┌──

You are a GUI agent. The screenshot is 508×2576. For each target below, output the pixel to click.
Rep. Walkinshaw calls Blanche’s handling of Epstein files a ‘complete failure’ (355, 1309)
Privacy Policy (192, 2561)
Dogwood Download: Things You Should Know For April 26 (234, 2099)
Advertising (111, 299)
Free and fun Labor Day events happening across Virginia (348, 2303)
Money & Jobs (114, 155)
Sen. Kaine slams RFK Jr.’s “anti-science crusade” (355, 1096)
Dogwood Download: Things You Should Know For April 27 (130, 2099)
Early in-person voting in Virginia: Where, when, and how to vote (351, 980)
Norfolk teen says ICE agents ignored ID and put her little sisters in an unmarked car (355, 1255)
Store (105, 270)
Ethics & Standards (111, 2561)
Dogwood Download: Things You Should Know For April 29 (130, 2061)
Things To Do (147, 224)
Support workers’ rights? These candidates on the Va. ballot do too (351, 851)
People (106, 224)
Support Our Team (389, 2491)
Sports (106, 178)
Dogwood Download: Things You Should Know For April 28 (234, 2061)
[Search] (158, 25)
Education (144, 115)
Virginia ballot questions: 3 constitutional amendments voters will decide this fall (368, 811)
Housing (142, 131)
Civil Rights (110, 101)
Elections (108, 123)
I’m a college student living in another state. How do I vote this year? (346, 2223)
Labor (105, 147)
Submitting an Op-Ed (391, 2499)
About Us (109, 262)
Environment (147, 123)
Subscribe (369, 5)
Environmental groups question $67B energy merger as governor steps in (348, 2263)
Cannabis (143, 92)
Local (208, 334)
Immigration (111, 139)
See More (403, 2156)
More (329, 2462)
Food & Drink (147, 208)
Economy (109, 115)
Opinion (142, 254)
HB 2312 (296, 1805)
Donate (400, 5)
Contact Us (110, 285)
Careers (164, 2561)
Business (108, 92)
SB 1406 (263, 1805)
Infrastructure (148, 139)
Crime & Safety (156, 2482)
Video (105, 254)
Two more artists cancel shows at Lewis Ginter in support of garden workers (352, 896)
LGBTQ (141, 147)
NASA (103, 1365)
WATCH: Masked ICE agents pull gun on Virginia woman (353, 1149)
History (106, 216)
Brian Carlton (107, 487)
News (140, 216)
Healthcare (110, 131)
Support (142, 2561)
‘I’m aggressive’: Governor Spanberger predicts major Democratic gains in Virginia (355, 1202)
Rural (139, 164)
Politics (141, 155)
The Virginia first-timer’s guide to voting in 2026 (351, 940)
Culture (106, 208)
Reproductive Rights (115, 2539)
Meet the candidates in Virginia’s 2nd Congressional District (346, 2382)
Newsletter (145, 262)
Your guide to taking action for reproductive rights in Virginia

└──

▸ Task to carry out: Which lines above contain the word "voting"? Copy each of them.

▸ The completed task:
Early in-person voting in Virginia: Where, when, and how to vote (351, 980)
The Virginia first-timer’s guide to voting in 2026 (351, 940)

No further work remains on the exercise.